> [Work request]:
For the records below, tally the lines that include the word "computer" and report the number alone.

> [Excerpted records]:
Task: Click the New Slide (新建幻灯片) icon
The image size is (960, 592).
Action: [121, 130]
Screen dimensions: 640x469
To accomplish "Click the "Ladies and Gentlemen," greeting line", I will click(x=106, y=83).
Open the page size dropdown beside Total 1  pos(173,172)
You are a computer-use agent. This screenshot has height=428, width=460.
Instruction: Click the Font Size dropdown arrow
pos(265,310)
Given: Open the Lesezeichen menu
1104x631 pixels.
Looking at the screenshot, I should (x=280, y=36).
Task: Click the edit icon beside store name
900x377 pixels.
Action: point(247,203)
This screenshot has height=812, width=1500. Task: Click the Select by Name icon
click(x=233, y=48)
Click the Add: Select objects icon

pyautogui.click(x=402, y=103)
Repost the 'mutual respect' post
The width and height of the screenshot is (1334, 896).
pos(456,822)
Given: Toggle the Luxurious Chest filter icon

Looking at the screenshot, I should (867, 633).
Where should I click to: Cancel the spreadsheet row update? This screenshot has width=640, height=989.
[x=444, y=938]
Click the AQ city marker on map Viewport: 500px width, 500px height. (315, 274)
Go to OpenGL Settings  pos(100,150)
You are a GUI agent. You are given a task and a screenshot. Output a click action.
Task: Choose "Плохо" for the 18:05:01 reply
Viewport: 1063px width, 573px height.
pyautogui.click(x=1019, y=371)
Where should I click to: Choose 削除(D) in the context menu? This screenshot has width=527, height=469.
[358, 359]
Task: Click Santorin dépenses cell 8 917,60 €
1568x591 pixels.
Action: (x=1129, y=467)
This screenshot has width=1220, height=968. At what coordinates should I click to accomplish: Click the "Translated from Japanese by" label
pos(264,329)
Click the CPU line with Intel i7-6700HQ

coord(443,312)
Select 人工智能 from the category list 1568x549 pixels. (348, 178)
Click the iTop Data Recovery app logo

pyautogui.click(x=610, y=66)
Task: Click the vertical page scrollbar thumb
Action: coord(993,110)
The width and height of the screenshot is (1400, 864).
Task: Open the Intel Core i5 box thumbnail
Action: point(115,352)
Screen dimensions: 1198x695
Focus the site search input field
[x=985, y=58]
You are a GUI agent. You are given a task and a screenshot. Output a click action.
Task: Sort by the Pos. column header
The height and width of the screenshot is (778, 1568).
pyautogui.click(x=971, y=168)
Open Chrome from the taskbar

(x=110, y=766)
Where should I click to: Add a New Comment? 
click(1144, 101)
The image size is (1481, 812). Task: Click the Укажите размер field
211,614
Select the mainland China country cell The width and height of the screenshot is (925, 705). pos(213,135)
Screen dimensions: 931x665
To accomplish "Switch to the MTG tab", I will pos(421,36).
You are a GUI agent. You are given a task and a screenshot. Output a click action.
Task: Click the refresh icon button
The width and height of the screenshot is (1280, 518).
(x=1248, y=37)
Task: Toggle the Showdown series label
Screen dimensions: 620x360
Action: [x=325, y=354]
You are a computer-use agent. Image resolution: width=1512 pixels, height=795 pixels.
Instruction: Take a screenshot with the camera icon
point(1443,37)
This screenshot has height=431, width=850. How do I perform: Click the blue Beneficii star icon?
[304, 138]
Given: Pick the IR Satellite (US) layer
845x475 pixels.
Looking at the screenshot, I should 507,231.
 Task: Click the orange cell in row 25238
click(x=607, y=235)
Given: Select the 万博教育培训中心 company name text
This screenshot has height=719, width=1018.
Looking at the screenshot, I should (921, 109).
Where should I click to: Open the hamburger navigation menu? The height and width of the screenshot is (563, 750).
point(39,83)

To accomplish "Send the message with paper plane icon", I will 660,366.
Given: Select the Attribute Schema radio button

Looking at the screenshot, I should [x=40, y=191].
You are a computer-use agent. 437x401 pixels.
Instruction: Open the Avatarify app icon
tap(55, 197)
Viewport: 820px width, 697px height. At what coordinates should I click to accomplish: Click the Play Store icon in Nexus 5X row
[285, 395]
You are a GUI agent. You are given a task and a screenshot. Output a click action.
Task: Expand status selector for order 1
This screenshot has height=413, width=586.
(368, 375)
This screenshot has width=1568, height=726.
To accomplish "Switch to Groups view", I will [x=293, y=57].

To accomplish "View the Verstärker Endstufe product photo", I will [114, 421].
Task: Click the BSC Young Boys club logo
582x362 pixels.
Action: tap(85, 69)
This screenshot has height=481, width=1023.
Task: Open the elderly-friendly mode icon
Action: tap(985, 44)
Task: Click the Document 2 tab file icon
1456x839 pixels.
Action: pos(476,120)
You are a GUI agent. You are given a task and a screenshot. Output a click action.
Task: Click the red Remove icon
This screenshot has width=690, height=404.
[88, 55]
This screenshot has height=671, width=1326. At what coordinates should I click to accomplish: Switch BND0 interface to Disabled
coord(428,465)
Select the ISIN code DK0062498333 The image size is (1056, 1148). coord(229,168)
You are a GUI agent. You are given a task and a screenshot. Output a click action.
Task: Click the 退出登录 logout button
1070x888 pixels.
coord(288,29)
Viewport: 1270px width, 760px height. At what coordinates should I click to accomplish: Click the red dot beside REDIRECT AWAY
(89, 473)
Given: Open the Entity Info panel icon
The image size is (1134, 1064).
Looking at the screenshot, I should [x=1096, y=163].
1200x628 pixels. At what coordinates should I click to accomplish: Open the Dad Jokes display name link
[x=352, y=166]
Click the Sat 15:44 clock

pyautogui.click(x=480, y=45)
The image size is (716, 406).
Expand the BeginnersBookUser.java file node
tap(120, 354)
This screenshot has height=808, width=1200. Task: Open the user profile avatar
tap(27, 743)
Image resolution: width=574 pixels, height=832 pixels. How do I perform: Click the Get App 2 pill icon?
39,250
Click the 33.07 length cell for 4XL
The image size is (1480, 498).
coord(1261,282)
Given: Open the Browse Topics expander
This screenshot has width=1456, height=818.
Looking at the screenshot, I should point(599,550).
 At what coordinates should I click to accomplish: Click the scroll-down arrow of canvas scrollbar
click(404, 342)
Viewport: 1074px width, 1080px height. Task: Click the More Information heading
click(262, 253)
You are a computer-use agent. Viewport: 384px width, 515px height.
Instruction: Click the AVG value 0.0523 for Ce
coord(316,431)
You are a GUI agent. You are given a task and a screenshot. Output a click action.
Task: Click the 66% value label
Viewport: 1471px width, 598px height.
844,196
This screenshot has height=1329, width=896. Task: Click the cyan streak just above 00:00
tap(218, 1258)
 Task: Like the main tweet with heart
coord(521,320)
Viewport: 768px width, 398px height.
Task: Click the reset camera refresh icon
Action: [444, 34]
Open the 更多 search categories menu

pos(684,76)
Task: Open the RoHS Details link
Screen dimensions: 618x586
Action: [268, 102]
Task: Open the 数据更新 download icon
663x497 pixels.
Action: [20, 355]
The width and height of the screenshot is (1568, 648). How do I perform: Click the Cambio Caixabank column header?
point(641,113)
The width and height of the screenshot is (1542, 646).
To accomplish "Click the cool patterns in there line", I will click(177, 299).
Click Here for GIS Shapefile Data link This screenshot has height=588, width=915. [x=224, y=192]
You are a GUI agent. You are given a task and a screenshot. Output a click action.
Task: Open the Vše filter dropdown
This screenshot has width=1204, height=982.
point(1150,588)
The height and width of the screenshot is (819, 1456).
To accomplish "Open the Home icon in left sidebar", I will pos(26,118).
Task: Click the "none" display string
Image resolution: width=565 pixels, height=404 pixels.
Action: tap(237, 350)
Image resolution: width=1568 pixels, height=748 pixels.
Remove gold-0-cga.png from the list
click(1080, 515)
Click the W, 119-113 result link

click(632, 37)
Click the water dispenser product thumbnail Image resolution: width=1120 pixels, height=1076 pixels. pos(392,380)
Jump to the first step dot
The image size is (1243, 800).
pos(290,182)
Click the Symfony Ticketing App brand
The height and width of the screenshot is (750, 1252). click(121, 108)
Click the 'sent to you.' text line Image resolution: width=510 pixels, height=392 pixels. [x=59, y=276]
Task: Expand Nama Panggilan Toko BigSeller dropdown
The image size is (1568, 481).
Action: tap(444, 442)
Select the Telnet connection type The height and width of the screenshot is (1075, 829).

> [Solution to this task]:
4